__CONSIGNES__
A – Pour chacune des affirmations suivantes, indiquez si le passage sur la mythanalyse la confirme (oui ou non) et citez les mots du texte qui tranchent. (i) La chimère y est décrite comme un animal à tête de lion, ventre de chèvre et queue de serpent. (ii) Le rapprochement entre mythologie et psychanalyse y est présenté comme attendu. (iii) La seconde idée, la chimère, y est jugée moins ambivalente que la première.
B – Relevez tous les adjectifs qui qualifient « les grands récits » dans le passage sur la mythanalyse.
C – Prolongez le passage sur la mythanalyse en écrivant ce qui suit sa dernière phrase.

── PAGE

Cette prudence implique qu’on donne quelques clés de lecture. A commencer par celle de la mythanalyse. De quoi est-elle la figure ? Cette rencontre entre la mythologie et la psychanalyse : est-ce un oxymore ou une chimère ? La première possibilité est tentante. C’est la convocation des grands récits fondateurs, archaïques, traditionnels et collectifs et celle de l’exploration des profondeurs de la psychologie. Leur arrimage est-il contradictoire ? Le rapprochement est de fait inattendu. C’est la nature de l’oxymore : une forme de clair-obscur de la pensée qui peut créer une surprise chez le lecteur peu familier des travaux d’Hervé Fischer. C’est peut-être l’effet recherché. Exciter la curiosité. Partir à l’aventure de la pensée. Repousser les limites du savoir.

 

La seconde idée – la chimère – est plus ambivalente. La chimère est un animal fabuleux : tête de lion, ventre de chèvre, queue de serpent. Donc mythologique. Ce qui entre dans la logique narrative qu’on va voir. Je concède au lecteur que d’une façon plus prosaïque et contemporaine une chimère est un projet séduisant mais irréalisable. On ne va pas lâcher l’affaire pour autant. On connaît l’adage «ils l’ont fait parce que c’était impossible». Il va donc falloir s’en tenir à la source antique du concept et compter sur l’intelligence et la faconde des participants de ce colloque pour démontrer l’efficace du propos fischérien qui s’inscrit dans ce que l’humanité a toujours fait : inventer des outils.

────
── DONNÉES FOURNIES

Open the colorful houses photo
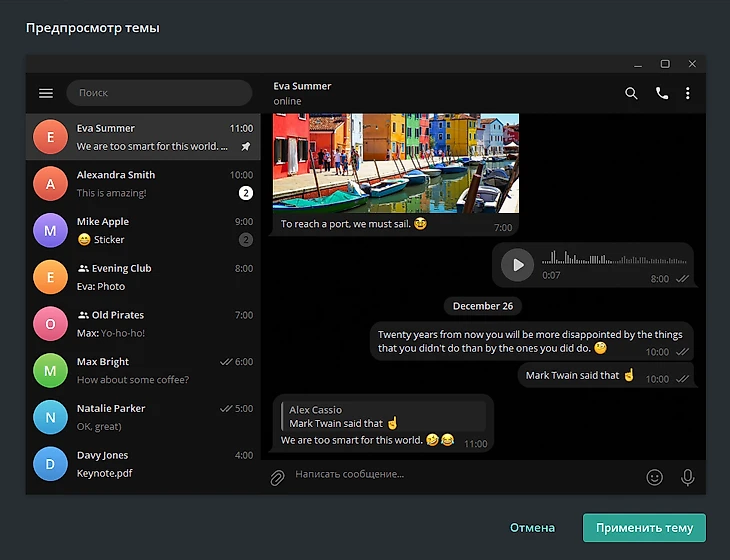The width and height of the screenshot is (730, 560). coord(396,162)
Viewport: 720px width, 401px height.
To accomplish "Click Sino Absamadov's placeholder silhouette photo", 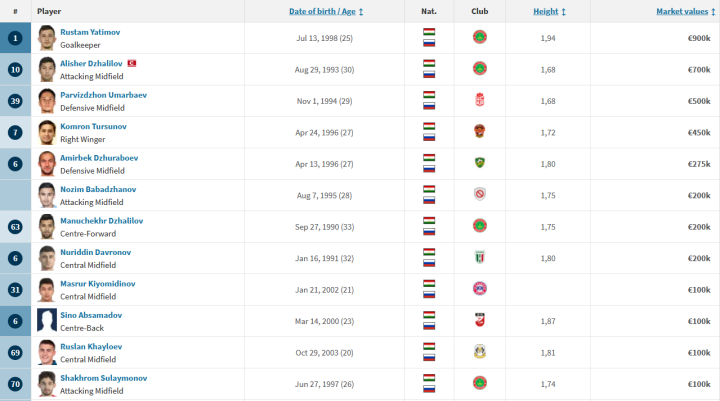I will (47, 320).
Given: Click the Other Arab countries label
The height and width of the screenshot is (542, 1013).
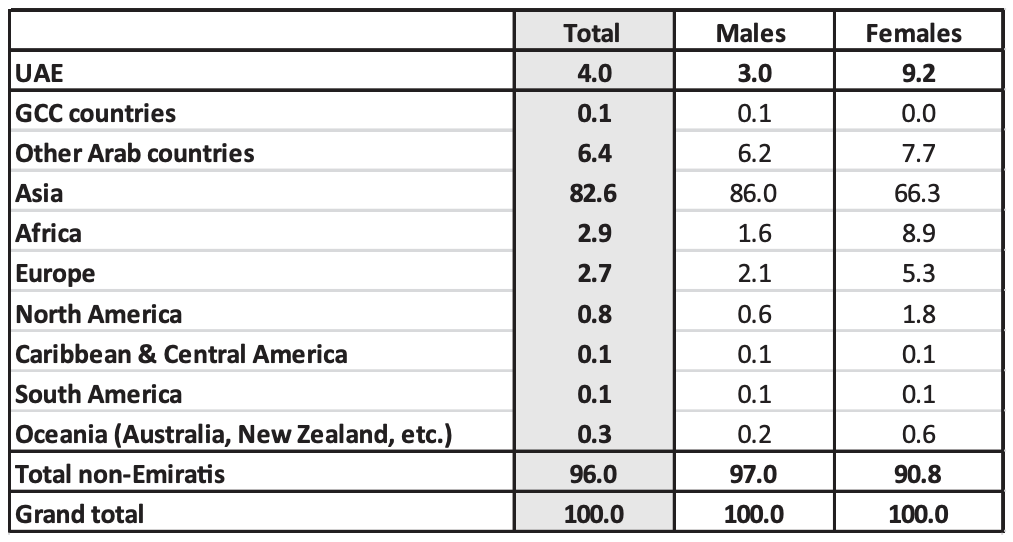Looking at the screenshot, I should [134, 153].
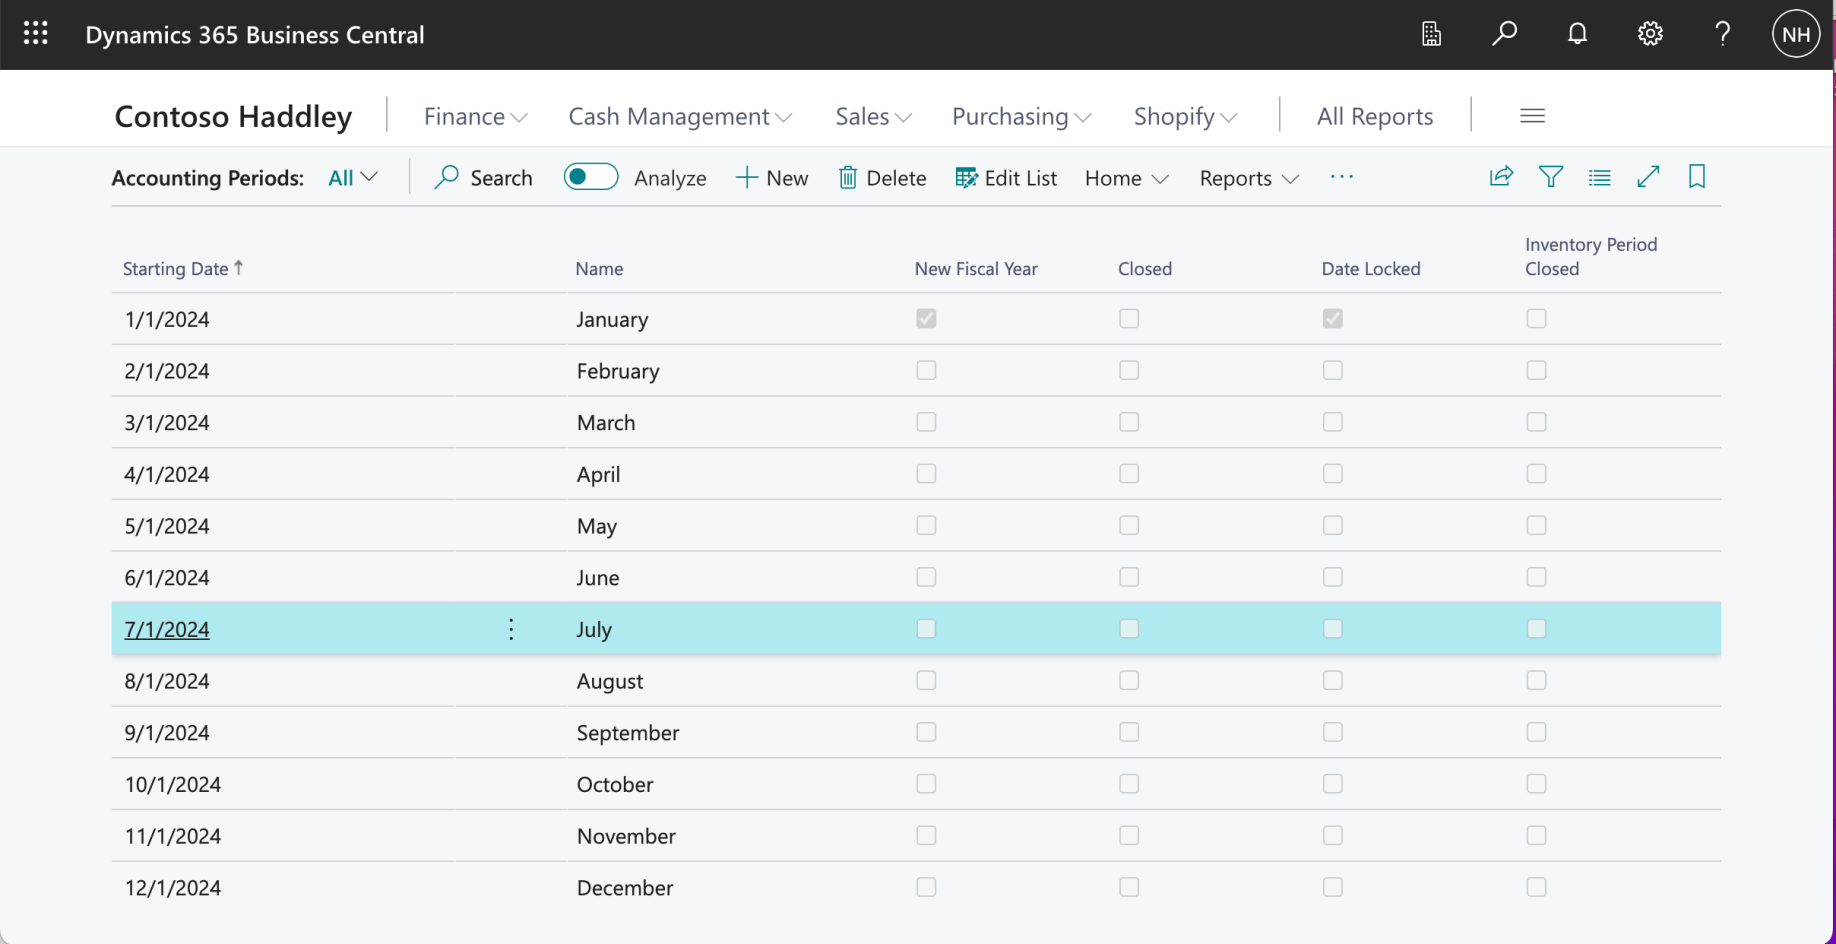This screenshot has height=944, width=1836.
Task: Click the bookmark icon
Action: pyautogui.click(x=1696, y=177)

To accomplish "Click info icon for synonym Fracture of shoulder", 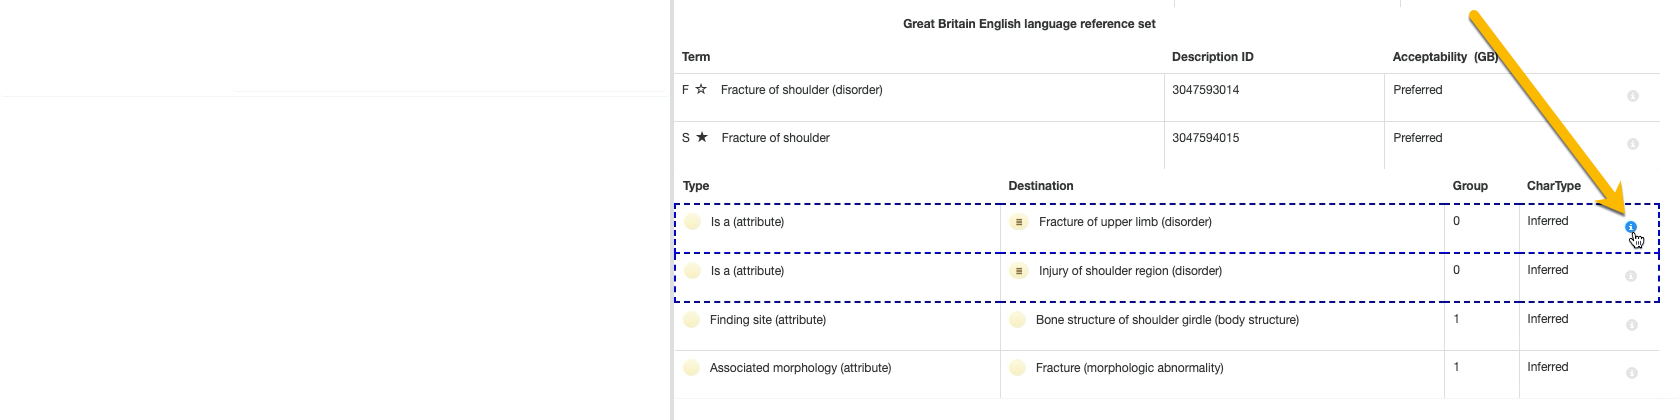I will 1632,144.
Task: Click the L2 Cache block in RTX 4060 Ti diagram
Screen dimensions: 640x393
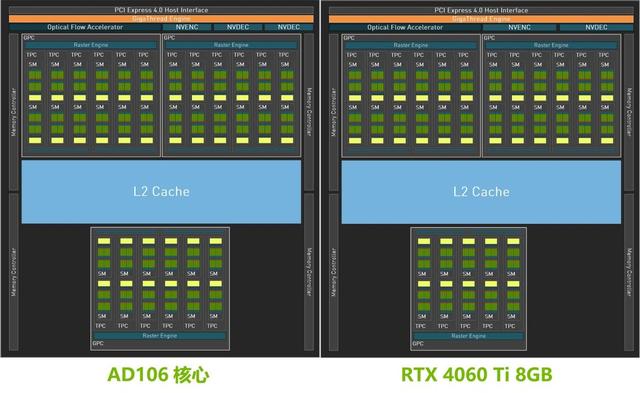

────

__RÉPONSES RÉDIGÉES__
A –
(i) Oui : « La chimère est un animal fabuleux : tête de lion, ventre de chèvre, queue de serpent. »
(ii) Non : « Le rapprochement est de fait inattendu. »
(iii) Non : « La seconde idée – la chimère – est plus ambivalente. »

B – fondateurs, archaïques, traditionnels, collectifs

C –
 

La mythanalyse propose de créer un nouvel instrument de navigation temporelle et sociologique pour comprendre le monde, son histoire, un peu de son destin. Si dans la marmite on ajoute une pincée de prospective cette potion magique pourra servir de feuille de route à un avenir qui va bien finir par advenir. On a lu plus haut que la configuration prospectiviste de notre cerveau était en gestation. Le colloque avait pour mission plus ou moins secrète ou tacite d’en explorer les balbutiements. Le terme de balbutiement, lui aussi, peut être trompeur. Cela fait plus de vingt ans qu’Hervé Fischer en a formulé les premières approches. Cela fait plus de 10 ans qu’il m’a initié à ses arcanes. Pour autant en ais-je fait le tour ? Et lui ? Et Luc ? Hervé Fischer se proposa de répondre le premier. Il s’agissait pour lui ce matin-là de nous montrer comment «il prépare le véhicule mythanalytique», un peu comme on prépare un navire avant une coursetransocéanique. Ce colloque faisait office de contrôle technique.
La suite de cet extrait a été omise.